Melalui aturan tersebut, Uber dan Grab maupun GoCar yang telah mengeluarkan sinyal hanya sebagai pemain aplikasi. Konsekuensinya, ketiga aplikasi angkutan online ini termasuk mitra usahanya harus membereskan isu-isu terkait perizinan, mulai dari pembentukan badan usaha, Uji Laik Kendaraan atau KIR, pembangunan depo atau pangkalan dan aturan lainnya.
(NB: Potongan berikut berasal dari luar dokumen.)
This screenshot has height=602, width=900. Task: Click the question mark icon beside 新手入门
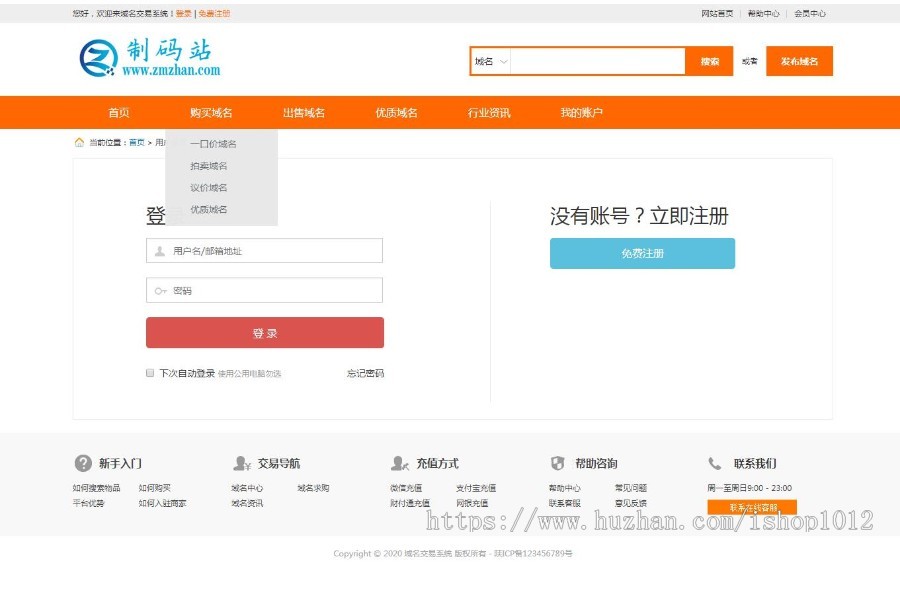83,463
Dengan batas waktu sosialisasi sampai 1 Oktober 2016 mendatang sederet aturan tersebut akankah Uber dan Grab serta GoCar bisa memenuhi regulasi? Ataukah ketiga aplikasi ini akan diusir dari Indonesia, karena tidak satupun peraturan yang dibuat oleh pemerintah mau dipenuhi oleh angkutan online secara legal?
Kabid Perhubungan Darat Dishub Provinsi Bali, Drs. Nengah Dawan Arya, MM membenarkan pemerintah sudah memberikan batas waktu sampai 1 Oktober 2016 nanti untuk memenuhi semua persyaratan sesuai dengan regulasi yang ditetapkan pemerintah. Namun jika sampai batas waktu tersebut, ketiga aplikasi Grab, Uber dan GoCar tidak berniat memenuhi persyaratan, otomatis tetap dilarang beroperasi di Bali. Karena sampai sekarang belum ada satupun syarat yang mau dipenuhi oleh ketiga operator aplikasi angkutan online tersebut.
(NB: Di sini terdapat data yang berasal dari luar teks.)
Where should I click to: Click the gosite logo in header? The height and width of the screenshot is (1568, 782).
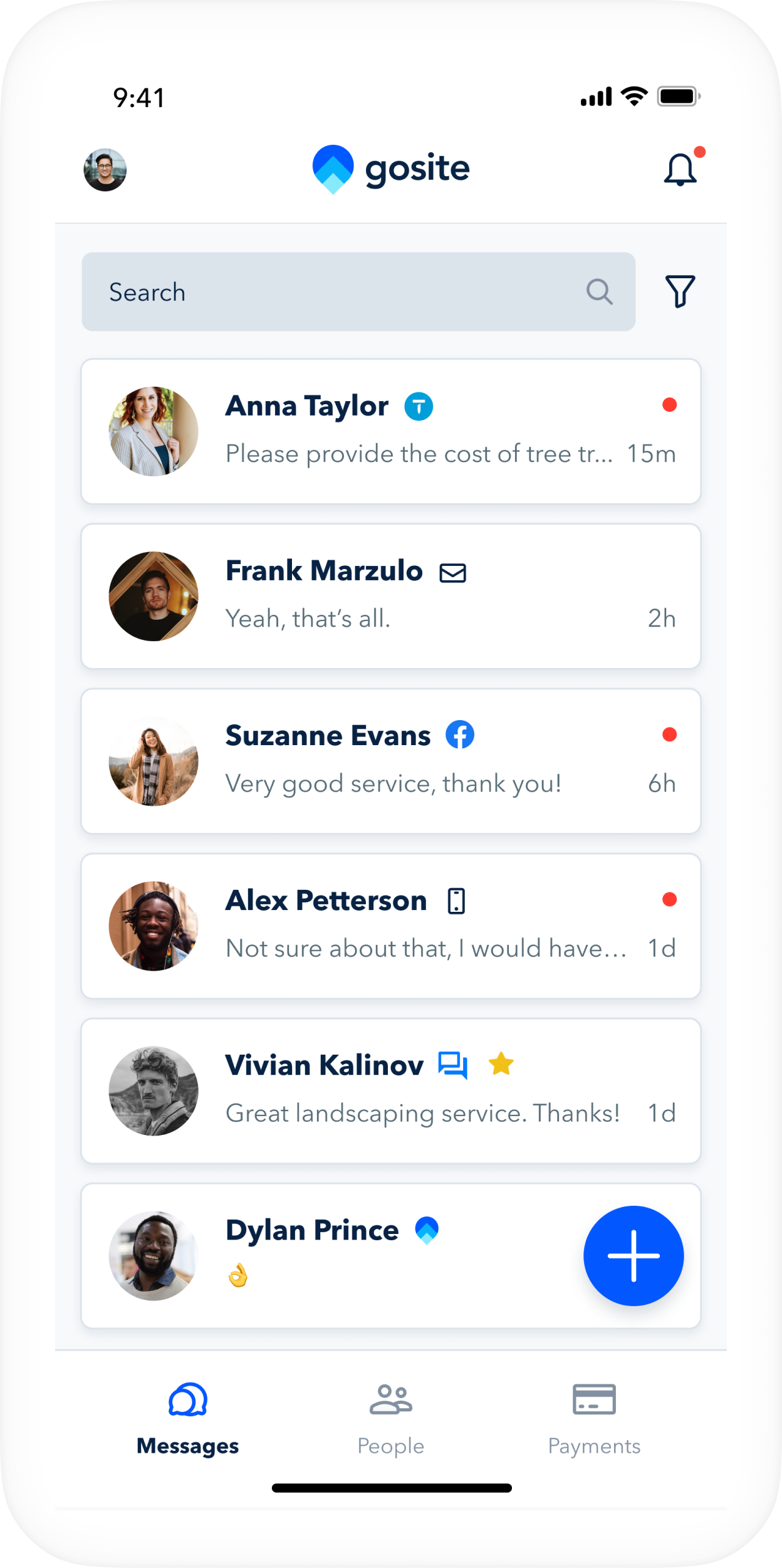click(391, 169)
"Ya untuk yang tidak memenuhi syarat-syarat yang telah ditentukan oleh Permenhub (PM, red) 32 tahun 2016 kita akan ditindak tegas setelah batas waktu tersebut," tegasnya saat dihubungi, Minggu (18/9).
Jika melihat karpet merah yang diberikan oleh pemerintah bagi ketiga aplikasi yang dominan disokong pemodal asing, rasanya tak ada masalah. Lihat saja, pembentukan badan koperasi bagi para mitra angkutan online bisa dilakukan dengan mudah. Seperti di Bali, ada Koperasi ASAP Bali maupun Koperasi Ngurah Rai mau bermitra dengan Uber. Sedangkan Grab mengklaim bermitra dengan Koperasi Wahana Dharma milik Organda Bali, meskipun akhirnya membantah bermitra dengan angkutan online.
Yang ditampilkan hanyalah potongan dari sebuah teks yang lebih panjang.